Lotta Kiefer


2025

pdf bib
Instruction-Tuning LLaMA for Synthetic Medical Note Generation in Swedish and English
Lotta Kiefer | Jesujoba Alabi | Thomas Vakili | Hercules Dalianis | Dietrich Klakow
Proceedings of the 15th International Conference on Recent Advances in Natural Language Processing - Natural Language Processing in the Generative AI Era

The increasing capabilities of large language models (LLMs) have unlocked transformative potential for medical applications, but privacy constraints limit access to high-quality training data from electronic health records (EHRs). In response, we propose a framework to generate synthetic EHRs by instruction-tuning an LLM using descriptions of diagnosis codes. We show that this framework overcomes problems of prior approaches, such as diversity reduction and medical incoherence, while maintaining strong privacy protections. Utility was measured by training models to predict diagnosis codes for EHRs.
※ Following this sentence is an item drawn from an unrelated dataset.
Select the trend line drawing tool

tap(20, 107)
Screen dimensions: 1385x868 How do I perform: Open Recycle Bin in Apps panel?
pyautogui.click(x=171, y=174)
Real data still has higher utility, but synthetic data approaches real data results with increasing dataset size. The differences in utility were most likely due to noise in the synthetic data. A user study involving medical professionals confirmed no significant loss in readability or medical coherence compared to the real HRs, even though inter-annotator agreement is low. These findings establish synthetic EHRs as a viable alternative for privacypreserving and scalable clinical NLP applications. We release our code on GitHub.